El pueblo de Dios deja atrás la esclavitud de Egipto y empieza una nueva vida en la Tierra Prometida. El maná cesa: ya no es necesario, porque han alcanzado la promesa de Dios: “Los hijos de Israel comieron de la cosecha de la tierra de Canaán”. Imagen de la conversión: dejar atrás lo viejo para vivir de la providencia de Dios en plenitud.

El Dios-amor se concreta en el Padre misericordioso, que a través del Hijo sale al encuentro de las “ovejas descarriadas de Israel”, y les regala su Espíritu Santo, sin pedirles nada a cambio. Dios nos ofrece el cielo como un don: esto no nos ahorra las pruebas y trabajos, sino que nos da los consuelos suficientes para poder superarlos, y así perseverar en el camino de la salvación.

La alegría única proviene del perdón de corazón y de la confianza puesta en Dios. Dios libra de la angustia a quienes lo buscan, es la fuente del perdón y de la confianza, del amor y la alegría. Un amor que es tan misericordioso como misterioso. Toda nuestra vida es tiempo de oportunidad, y siempre es oportuno darle gracias a Dios por sus dones y asistencia constante. Y pedirle su ayuda eficaz, en especial cuando más la necesitemos.

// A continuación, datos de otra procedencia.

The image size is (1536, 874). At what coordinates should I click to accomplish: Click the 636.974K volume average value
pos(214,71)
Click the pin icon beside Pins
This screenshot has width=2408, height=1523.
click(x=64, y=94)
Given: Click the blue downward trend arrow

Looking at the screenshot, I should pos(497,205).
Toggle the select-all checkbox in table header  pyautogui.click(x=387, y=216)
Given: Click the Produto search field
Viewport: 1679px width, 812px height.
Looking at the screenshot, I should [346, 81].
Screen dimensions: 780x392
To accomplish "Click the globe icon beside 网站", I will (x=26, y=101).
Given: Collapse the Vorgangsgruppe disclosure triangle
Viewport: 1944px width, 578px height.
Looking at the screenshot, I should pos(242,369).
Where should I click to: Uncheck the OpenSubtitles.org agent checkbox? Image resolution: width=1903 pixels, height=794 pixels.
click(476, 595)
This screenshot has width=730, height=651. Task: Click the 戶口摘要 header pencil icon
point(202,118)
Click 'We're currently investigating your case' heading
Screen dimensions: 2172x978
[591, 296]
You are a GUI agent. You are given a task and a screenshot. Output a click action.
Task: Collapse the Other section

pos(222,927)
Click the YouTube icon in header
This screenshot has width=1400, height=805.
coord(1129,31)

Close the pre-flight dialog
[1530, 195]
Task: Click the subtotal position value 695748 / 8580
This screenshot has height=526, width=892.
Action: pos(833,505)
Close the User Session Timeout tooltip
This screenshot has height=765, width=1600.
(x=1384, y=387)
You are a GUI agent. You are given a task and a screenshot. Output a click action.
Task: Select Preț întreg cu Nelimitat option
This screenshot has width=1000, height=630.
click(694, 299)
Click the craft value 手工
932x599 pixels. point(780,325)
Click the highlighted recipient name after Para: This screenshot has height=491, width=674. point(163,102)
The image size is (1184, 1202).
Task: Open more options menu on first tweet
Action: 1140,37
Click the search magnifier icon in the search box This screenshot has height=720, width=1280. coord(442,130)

La perícopa de la segunda carta de san Pablo a los Corintios se centra en nuestra renovación en Cristo. La idea transmitida es que “somos nuevas criaturas en Cristo”. La reconciliación con Dios transforma al hombre de una forma profundamente interna e íntegra. La Palabra divina fortalece nuestro corazón y da nuevas luces a nuestros sentidos.

Cristo es quien hace posible la restauración total. Su concreta y santa humanidad sirve como un puente universal entre el mundo divino y el humano. Estamos llamados a ser embajadores de la paz y de la reconciliación: signos de unidad en medio de las dificultades de la vida.

El Evangelio de Lucas nos ofrece la parábola del hijo pródigo, que nos recuerda el amor ilimitado de Dios: el Padre nos acoge, perdona y restituye; reconcilia a todos con todos, y al mundo con Dios mismo.